The US special services, says Vakhitov, paid $ 5,000 for each foreign prisoner. A new Kandahar governor invited the CIA and FBI officers for interrogating the former prisoners. Vakhitov was arrested again, this time by Americans, and sent to a concentration camp in Kandahar airport. During an interrogation Vakhitov was asked about the whereabouts of bin-Laden and replied that he had seen him just the day before.
“I told them: give me some food and let me warm myself up (it was the winter of 2002) and then I will tell you about bin-Laden”. He was immediately served with a cup of coffee, a slice of pizza andtwoblankets; thenhe told his interrogators that he’d seen bin-Laden on the front page of the Time magazine.
“It was the first and the last time I saw bin-Laden. I didn’t lie, an Australian journalist had brought a pile of these magazines shortly before.” A punch in the face followed immediately. Vakhitov spent in this concentration camp half a year more. He saw some people beaten to death.

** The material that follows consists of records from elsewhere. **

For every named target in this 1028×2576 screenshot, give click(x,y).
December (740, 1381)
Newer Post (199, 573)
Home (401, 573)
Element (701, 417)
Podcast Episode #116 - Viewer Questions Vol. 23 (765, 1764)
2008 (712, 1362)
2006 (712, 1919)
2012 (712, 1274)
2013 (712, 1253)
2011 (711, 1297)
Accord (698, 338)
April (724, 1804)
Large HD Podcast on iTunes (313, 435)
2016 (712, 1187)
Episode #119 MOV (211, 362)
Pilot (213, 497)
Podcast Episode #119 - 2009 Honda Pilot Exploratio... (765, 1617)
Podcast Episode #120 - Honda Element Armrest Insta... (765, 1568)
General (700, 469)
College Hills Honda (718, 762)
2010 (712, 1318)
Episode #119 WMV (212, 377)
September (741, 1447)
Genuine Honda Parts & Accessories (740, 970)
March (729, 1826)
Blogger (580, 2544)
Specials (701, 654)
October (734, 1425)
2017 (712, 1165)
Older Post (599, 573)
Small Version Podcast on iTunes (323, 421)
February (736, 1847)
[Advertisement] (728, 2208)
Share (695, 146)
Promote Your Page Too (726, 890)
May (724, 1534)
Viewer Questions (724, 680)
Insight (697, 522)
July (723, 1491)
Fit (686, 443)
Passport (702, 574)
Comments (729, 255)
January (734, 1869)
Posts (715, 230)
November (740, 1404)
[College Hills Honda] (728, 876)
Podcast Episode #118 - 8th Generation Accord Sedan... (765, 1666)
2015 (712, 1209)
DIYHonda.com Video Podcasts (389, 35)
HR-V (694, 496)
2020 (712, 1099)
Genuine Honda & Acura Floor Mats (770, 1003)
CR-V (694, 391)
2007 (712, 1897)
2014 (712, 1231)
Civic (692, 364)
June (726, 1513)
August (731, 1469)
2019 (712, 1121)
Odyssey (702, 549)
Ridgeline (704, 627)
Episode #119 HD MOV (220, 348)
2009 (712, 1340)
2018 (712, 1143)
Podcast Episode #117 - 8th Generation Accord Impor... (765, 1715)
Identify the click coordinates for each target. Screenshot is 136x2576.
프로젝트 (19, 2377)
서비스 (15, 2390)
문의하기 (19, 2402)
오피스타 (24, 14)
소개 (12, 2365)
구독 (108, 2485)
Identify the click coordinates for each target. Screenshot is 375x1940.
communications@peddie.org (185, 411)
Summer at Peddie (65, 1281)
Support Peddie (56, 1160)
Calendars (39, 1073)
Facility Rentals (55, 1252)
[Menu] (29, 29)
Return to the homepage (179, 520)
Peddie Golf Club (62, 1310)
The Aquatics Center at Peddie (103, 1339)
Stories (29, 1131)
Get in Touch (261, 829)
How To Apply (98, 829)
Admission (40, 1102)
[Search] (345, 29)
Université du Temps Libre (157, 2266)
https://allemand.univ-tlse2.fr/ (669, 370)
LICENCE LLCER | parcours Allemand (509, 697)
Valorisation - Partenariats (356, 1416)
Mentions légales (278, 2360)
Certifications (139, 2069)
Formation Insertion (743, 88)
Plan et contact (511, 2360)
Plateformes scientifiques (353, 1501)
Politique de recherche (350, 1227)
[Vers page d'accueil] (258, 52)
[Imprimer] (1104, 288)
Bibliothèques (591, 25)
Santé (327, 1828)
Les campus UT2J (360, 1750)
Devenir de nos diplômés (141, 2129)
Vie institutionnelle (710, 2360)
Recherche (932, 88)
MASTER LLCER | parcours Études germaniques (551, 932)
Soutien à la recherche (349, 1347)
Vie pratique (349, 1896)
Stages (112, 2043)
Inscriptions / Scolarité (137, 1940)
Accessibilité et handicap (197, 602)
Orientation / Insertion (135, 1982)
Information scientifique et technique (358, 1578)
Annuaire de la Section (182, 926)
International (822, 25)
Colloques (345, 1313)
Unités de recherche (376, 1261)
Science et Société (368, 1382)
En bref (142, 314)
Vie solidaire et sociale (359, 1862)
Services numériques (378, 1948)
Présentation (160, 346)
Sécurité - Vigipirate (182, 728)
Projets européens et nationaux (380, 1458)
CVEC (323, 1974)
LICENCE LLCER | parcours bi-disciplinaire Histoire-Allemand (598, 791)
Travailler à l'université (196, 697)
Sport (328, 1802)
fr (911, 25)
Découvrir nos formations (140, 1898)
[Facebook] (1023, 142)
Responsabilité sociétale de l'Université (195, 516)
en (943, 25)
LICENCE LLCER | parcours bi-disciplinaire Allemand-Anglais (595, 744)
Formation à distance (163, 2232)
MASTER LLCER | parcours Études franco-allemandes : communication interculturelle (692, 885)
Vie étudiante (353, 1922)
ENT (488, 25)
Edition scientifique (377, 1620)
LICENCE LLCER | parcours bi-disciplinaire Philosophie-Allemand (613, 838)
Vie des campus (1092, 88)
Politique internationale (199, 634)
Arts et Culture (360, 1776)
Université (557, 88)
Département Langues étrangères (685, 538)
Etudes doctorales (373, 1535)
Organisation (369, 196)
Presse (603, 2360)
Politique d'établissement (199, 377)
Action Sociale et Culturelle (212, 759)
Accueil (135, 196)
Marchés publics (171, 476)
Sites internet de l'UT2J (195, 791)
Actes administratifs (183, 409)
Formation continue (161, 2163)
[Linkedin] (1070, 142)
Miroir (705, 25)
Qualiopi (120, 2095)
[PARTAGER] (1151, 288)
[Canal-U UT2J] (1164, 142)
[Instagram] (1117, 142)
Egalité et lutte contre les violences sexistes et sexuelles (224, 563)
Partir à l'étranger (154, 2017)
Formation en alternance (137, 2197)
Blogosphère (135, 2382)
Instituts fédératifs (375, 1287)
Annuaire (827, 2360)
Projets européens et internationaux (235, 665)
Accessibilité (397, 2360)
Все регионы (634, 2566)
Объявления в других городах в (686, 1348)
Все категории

“They were covered by blankets not to shout and were beaten”. He was asked by Americans about bin-Laden and Chechnya only during the first interrogation. Later he was asked only about the Russian secret services, politics and economy. “It sounded as if the USA was preparing the war with Russia, and I was interrogated as a prisoner of war.” He couldn’t know at that time that Russia and USA were officially “allies in the war on terror.”
In the summer of 2002 Vakhitov was taken to Guantanamo Bay, where he was kept until February 2004. According to him, the flight from Afghanistan to Guantanamo was the most terrible ordeal for the prisoners, all of them were blindfolded and chained, which left scars on their limbs. "Many people fainted due to a lack of oxygen [and] some went crazy during the flight," asserts Vakhitov.
In the notorious Guantanamo camp prisoners were kept in small cells with a toilet and plank bed and regularly tortured, said Vakhitov on his press-conference, cited by RIA Novosti. The prisoners were allowed to take showers and go for walks twice a week. "The food was more or less tolerable, though we doubted its quality," Vakhitov said. The most popular form of torture was deprivation of sleep.
"We would be made to be in a special investigative room where we would be handcuffed to the floor and then would be prevented from falling asleep by the playing of loud music, shining bright lights and so on. There was one program in which we would be moved from one cell to another every 15 minutes continually over a period of three or four months," he said, cited by AP.
The guards also used psychological torture: "The Quran was thrown in a toilet in our presence. Such provocations took place regularly to arouse protests among the prisoners," he said. This caused the prisoners to grow indignant, mass revolts and disorder, Vakhitov said. Three hundred people went on a hunger strike in the summer of 2003, he said, according to RIA Novosti.
He also claimed that forces used unspecified gas and one time allowed dogs to attack the prisoners.
After returning home Vakhitov and the six others former Guantanamo detainees were held in a Russian prison for three months and were acquitted last June.